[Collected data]
============================================================
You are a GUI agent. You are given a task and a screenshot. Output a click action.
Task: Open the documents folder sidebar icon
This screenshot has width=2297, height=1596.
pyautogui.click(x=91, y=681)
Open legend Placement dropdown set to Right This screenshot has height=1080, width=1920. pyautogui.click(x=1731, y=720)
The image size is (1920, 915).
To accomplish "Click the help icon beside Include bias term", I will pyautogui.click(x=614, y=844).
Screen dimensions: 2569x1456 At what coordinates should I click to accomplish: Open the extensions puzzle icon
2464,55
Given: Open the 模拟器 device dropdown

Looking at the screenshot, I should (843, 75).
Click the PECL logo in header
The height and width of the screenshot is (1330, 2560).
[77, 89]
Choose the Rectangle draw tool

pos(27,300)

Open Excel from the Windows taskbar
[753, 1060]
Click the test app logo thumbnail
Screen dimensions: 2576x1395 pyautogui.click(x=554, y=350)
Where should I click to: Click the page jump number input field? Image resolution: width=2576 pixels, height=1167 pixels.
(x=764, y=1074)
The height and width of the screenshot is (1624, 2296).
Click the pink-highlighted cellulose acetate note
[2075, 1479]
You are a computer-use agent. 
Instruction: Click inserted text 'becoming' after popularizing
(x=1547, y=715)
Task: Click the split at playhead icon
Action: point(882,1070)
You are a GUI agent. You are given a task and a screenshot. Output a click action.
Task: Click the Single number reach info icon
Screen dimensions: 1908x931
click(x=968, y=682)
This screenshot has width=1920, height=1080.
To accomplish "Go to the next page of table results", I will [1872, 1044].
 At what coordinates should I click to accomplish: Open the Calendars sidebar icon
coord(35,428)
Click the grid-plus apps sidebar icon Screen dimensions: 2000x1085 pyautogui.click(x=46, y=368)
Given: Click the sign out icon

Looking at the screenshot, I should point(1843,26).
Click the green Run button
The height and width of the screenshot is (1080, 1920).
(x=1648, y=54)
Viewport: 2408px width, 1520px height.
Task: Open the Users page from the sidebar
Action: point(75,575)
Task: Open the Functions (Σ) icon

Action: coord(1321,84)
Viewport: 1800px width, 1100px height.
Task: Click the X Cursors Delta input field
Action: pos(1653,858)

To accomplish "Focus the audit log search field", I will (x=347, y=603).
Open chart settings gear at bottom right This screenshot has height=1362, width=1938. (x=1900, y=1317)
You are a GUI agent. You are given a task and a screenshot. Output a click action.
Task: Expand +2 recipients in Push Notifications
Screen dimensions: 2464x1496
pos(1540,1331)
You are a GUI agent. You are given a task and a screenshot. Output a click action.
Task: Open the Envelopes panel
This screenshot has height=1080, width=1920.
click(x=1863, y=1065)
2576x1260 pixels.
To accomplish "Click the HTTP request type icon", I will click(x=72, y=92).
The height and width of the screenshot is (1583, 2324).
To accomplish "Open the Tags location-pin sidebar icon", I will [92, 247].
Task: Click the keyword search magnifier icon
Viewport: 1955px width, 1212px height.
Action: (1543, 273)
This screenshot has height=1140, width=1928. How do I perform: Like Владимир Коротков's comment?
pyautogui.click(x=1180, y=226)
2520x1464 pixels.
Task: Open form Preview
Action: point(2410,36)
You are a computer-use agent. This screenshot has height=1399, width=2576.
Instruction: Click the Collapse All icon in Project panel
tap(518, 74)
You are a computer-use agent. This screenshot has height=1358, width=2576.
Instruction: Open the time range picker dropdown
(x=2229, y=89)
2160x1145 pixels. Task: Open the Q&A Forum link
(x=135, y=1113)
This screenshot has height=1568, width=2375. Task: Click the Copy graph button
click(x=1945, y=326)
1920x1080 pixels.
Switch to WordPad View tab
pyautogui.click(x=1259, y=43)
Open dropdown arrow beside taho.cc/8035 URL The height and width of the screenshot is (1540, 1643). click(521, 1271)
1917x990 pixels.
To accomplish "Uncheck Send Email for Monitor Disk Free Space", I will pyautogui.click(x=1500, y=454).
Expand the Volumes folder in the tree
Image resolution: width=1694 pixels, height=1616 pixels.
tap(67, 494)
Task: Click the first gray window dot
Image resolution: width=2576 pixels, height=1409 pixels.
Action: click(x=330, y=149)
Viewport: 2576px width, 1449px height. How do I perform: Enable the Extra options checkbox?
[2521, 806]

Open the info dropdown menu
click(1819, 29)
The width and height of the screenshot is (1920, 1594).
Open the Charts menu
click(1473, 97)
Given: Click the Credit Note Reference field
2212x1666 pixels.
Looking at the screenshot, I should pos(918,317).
============================================================
Aim of the task – The answer must be every line of the records that contains the word "beside".

Solution for this task –
To accomplish "Click the help icon beside Include bias term", I will pyautogui.click(x=614, y=844).
Open dropdown arrow beside taho.cc/8035 URL The height and width of the screenshot is (1540, 1643). click(521, 1271)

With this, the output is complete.